Early effects of treatment demonstrate a fungistatic effect, however as further doses accumulate, it converts to a fungicidal effect with cell lysis observed. Mouse models show excellent survival rates against a variety of species of Aspergillus. A mouse model of sinus and pulmonary infection with Aspergillus flavus showed response and survival rates at least as good as posaconazole (Negri et al., 2018). Additionally a mouse model of CNS Coccidioides infection showed decreases in fungal burden that persisted longer than seen with other antifungal agents (Wiederhold et al., 2018b).
Multiple ascending single- and multiple-dose phase 1 studies have been completed (Kennedy et al., 2015; Kennedy et al., 2017a; Kennedy et al., 2017b; Kennedy et al., 2017c). Pharmacokinetics of both intravenous and oral formulations exceed the target exposure level. Olorofim was well tolerated in healthy volunteers and short infusion durations were safe while maintaining desired exposures.
A phase 2b open label study is still ongoing, recruiting patients lacking other treatment options. Multiple case reports have been reported with successful outcomes against a variety of organisms. Olorofim has successfully treated two reported cases of Lomentospora infections, one localized and the other disseminated, notable given the essentially pan-resistant nature of L. prolificans (Chen et al., 2020; Tio et al., 2020). It has also been used in combination with posaconazole for the treatment of disseminated coccidioidomycosis, previously having failed multiple different anti-fungal treatment regimens (Harvey et al., 2020).
Ibrexafungerp (Scynexis, Formerly SCY-078)
The echinocandins are β-1,3-glucan synthase inhibitors that have come into wide use as first-line therapy for most cases of candidemia and invasive candidiasis and as salvage therapy for invasive aspergillosis. Among the three currently available echinocandins including anidulafungin, caspofungin, and micafungin, none are orally available. The lack of an oral formulation of these compounds has limited their use largely to hospitalized patient and/or those with indwelling venous access devices.

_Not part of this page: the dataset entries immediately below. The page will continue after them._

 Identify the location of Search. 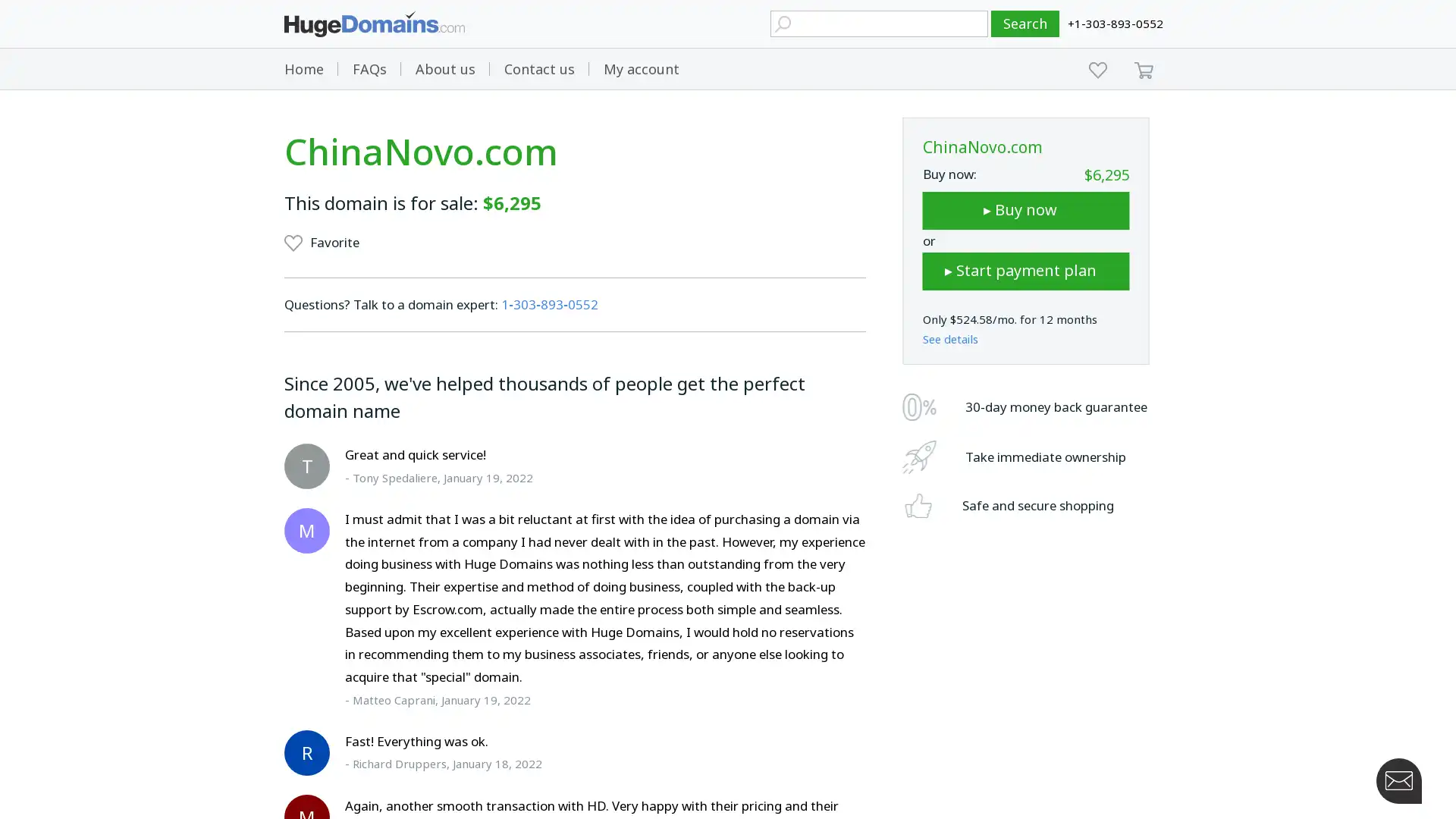
(1025, 24).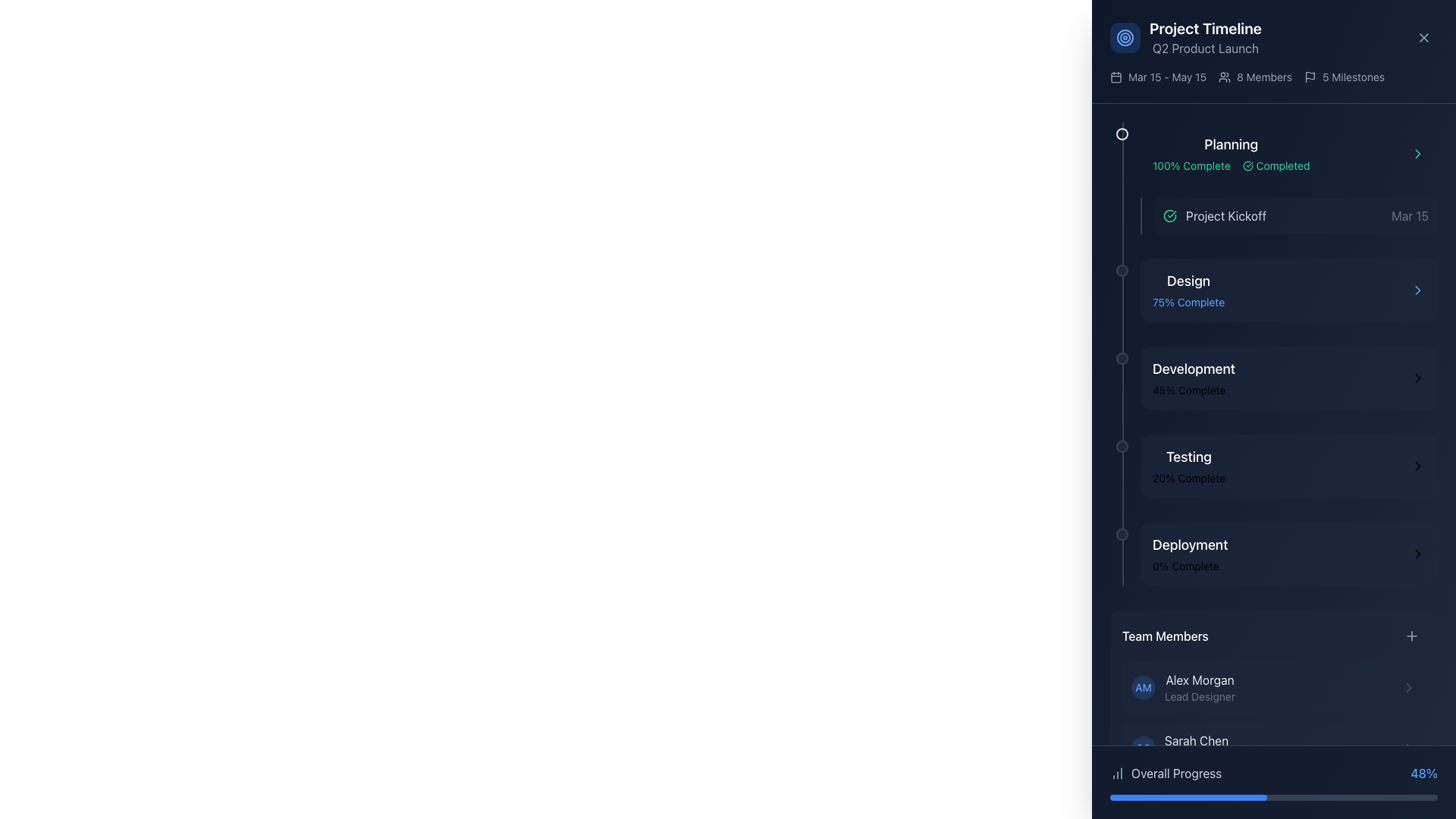 The image size is (1456, 819). What do you see at coordinates (1188, 456) in the screenshot?
I see `the 'Testing' text label styled with a large font size and bold weight, located in the vertical timeline section of the interface` at bounding box center [1188, 456].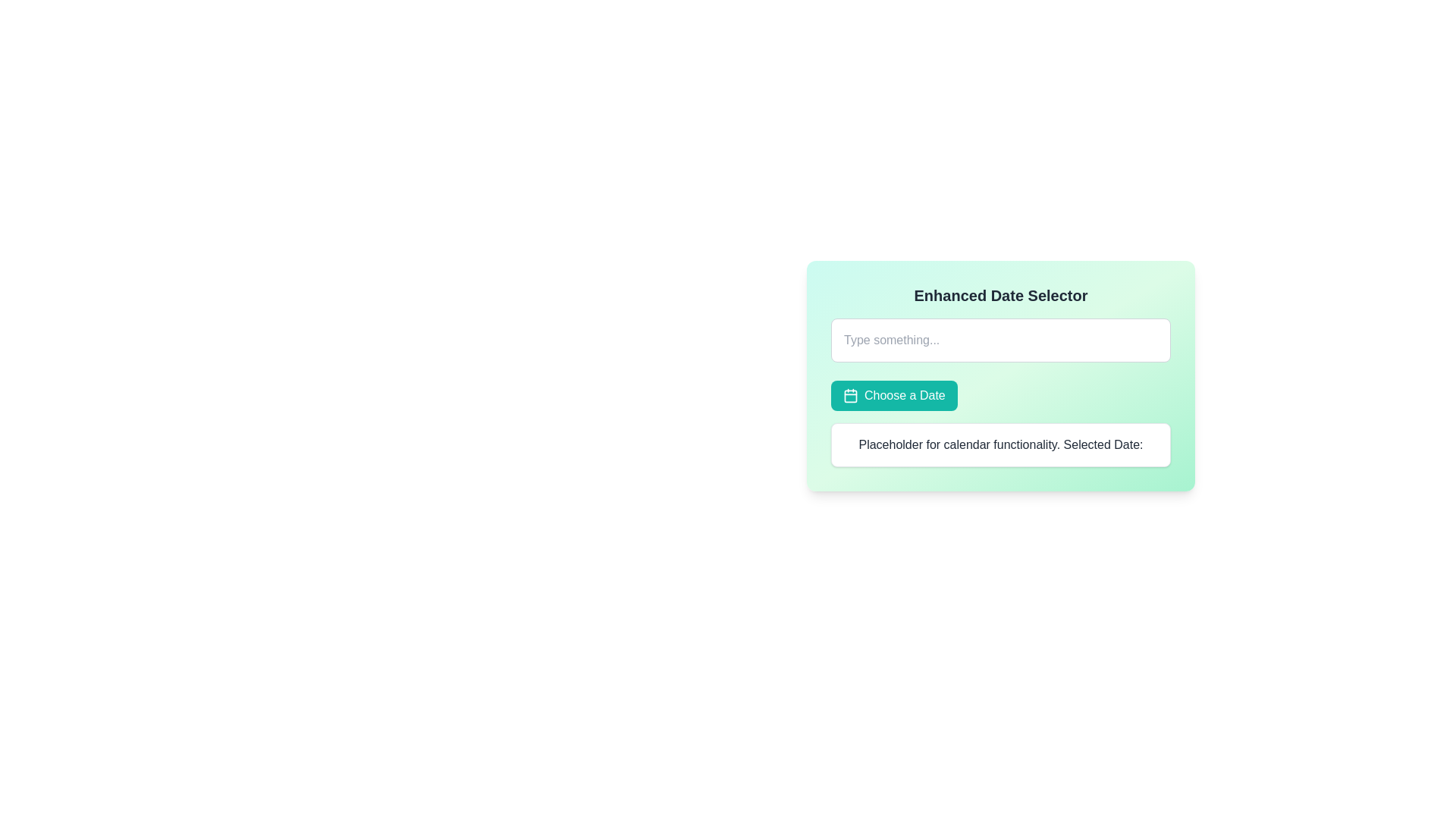  I want to click on the 'Choose a Date' button which contains the teal-colored calendar SVG icon on the left side of the text label, so click(851, 394).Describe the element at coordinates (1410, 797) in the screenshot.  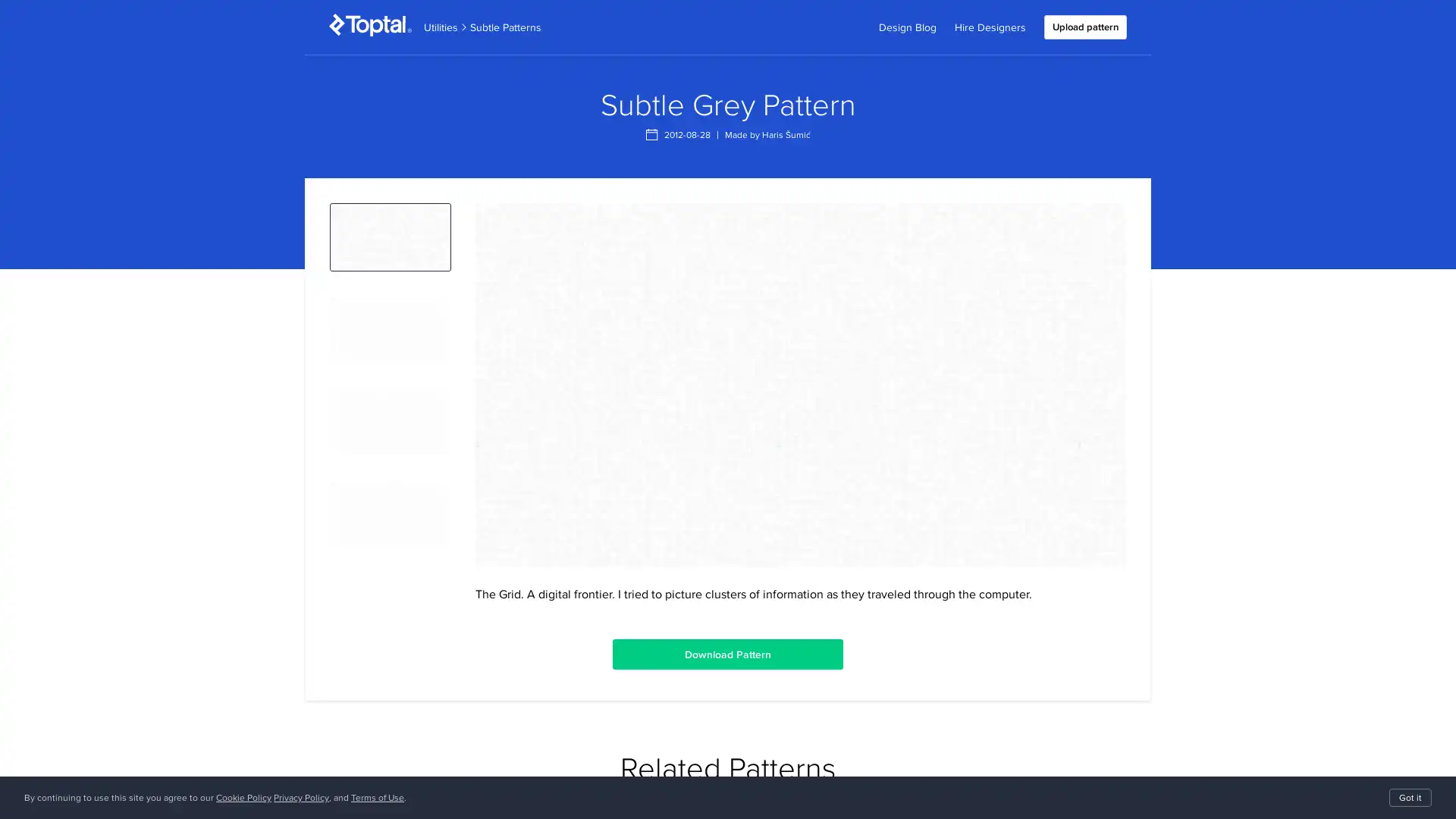
I see `Got it` at that location.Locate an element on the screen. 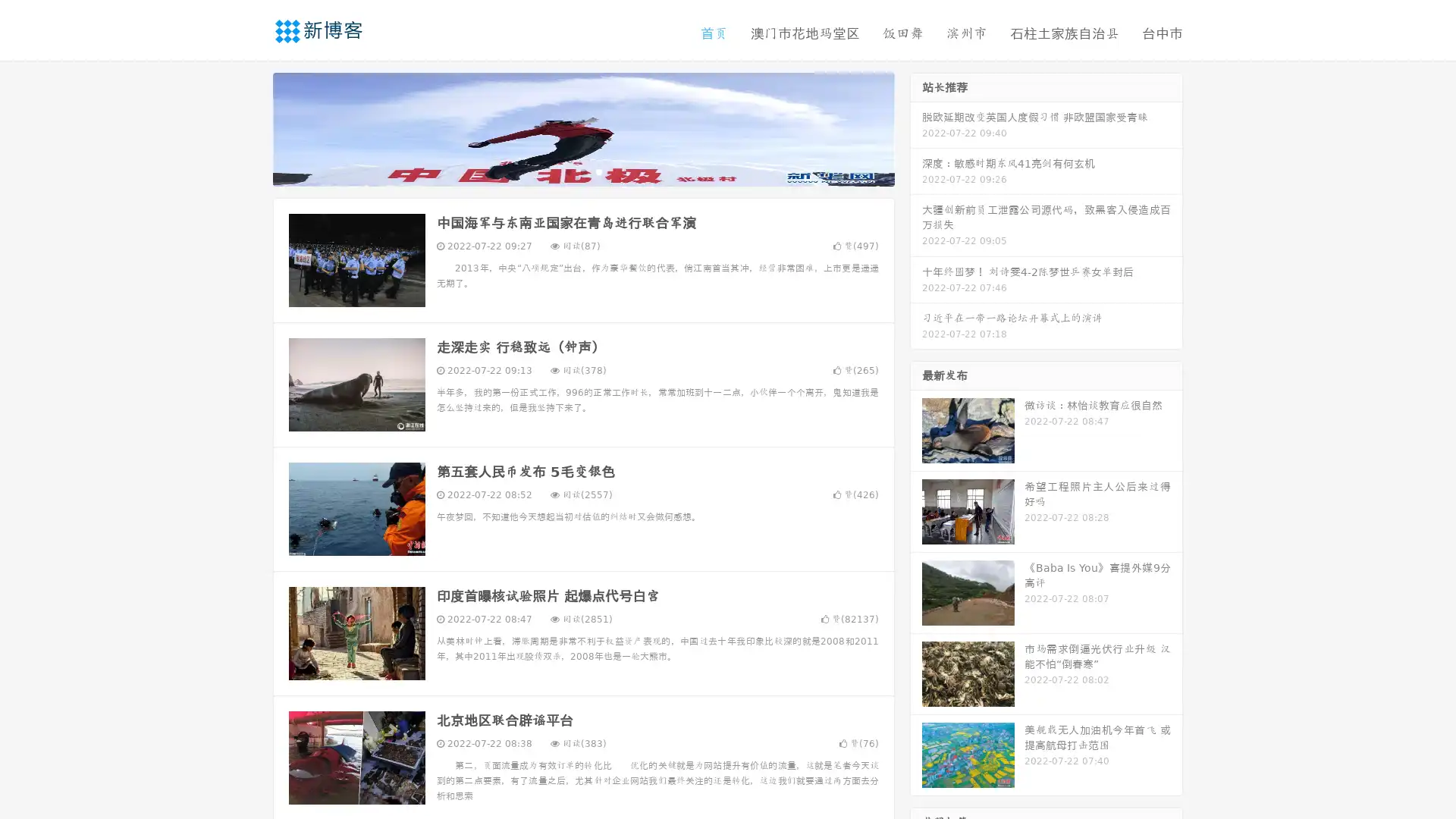 This screenshot has width=1456, height=819. Go to slide 3 is located at coordinates (598, 171).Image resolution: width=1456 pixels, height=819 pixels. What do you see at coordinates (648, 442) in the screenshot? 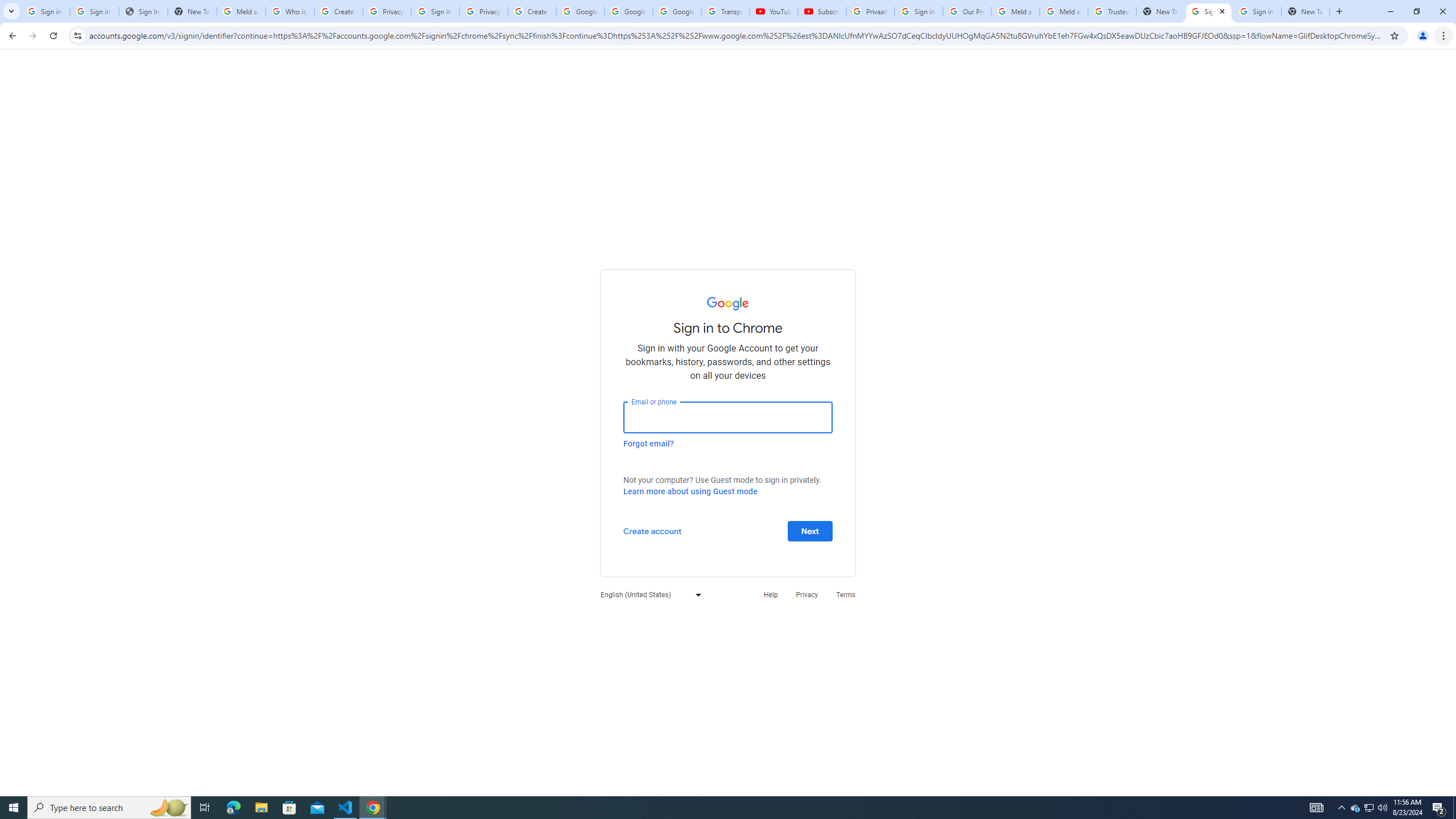
I see `'Forgot email?'` at bounding box center [648, 442].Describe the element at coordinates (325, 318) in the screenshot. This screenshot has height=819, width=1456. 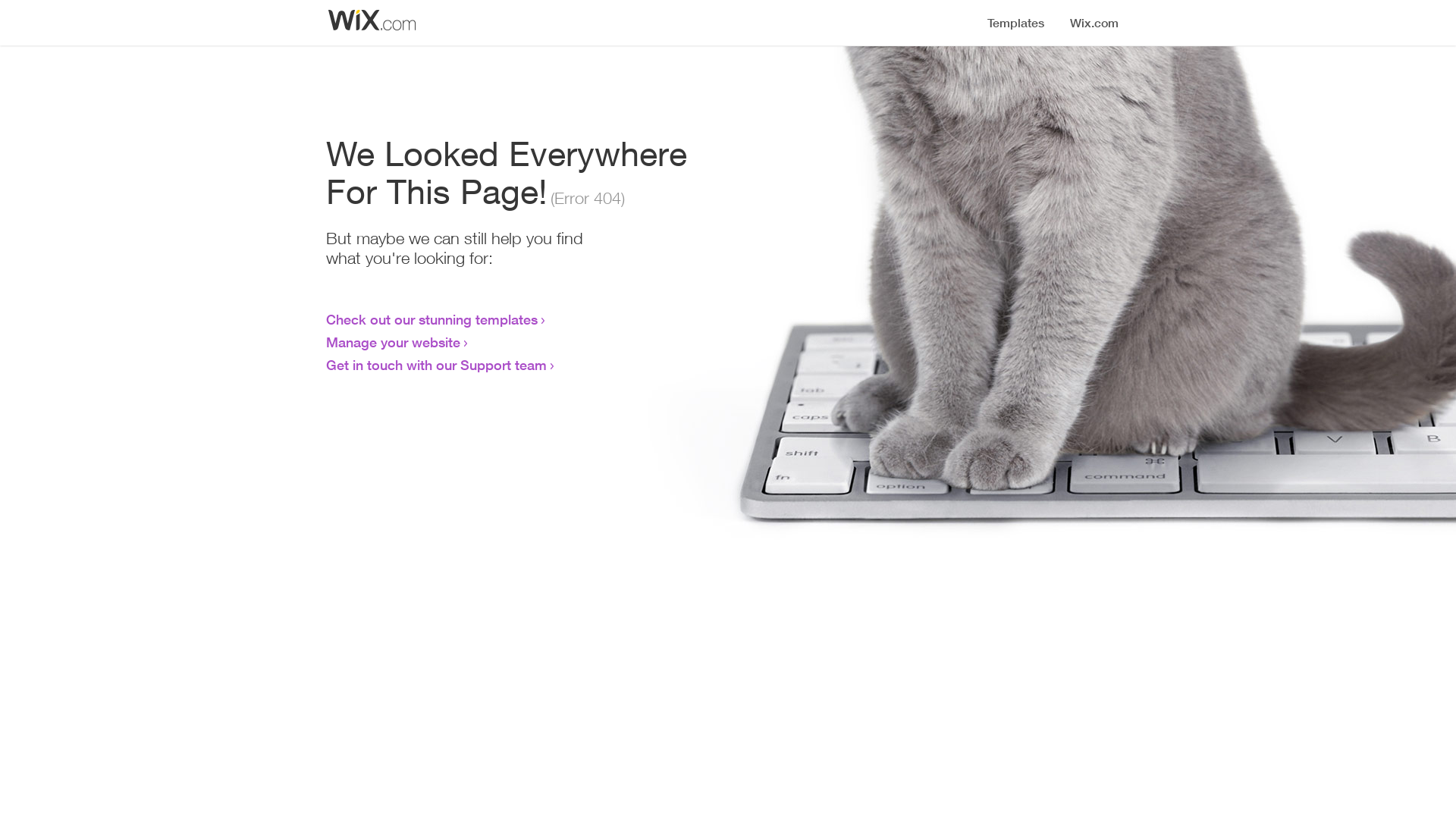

Ibrexafungerp is the first of a new class of oral glucan synthase inhibitors that are semisynthetic derivatives of enfumafungin. This is the first of the triterpinoid antifungals (Davis et al., 2020). It is structurally similar to the echinocandins, and its mechanism of action is similarly through inhibition of β-1,3-glucan synthase, but its binding site is slightly different than that of the echinocandins, but with some overlap in the binding region (Apgar et al., 2021). Through this small molecular change, ibrexafungerp maintains activity against both echinocandin susceptible and certain resistant pathogens, especially selected echinocandin resistant Candida spp. The compound is being developed for both oral and IV administration, but only the oral formulation has been studied in humans to date. Ibrexafungerp is well absorbed orally and is generally considered to be fungicidal. The oral formulation was recently approved by FDA for treatment of vulvovaginal candidiasis (VVC).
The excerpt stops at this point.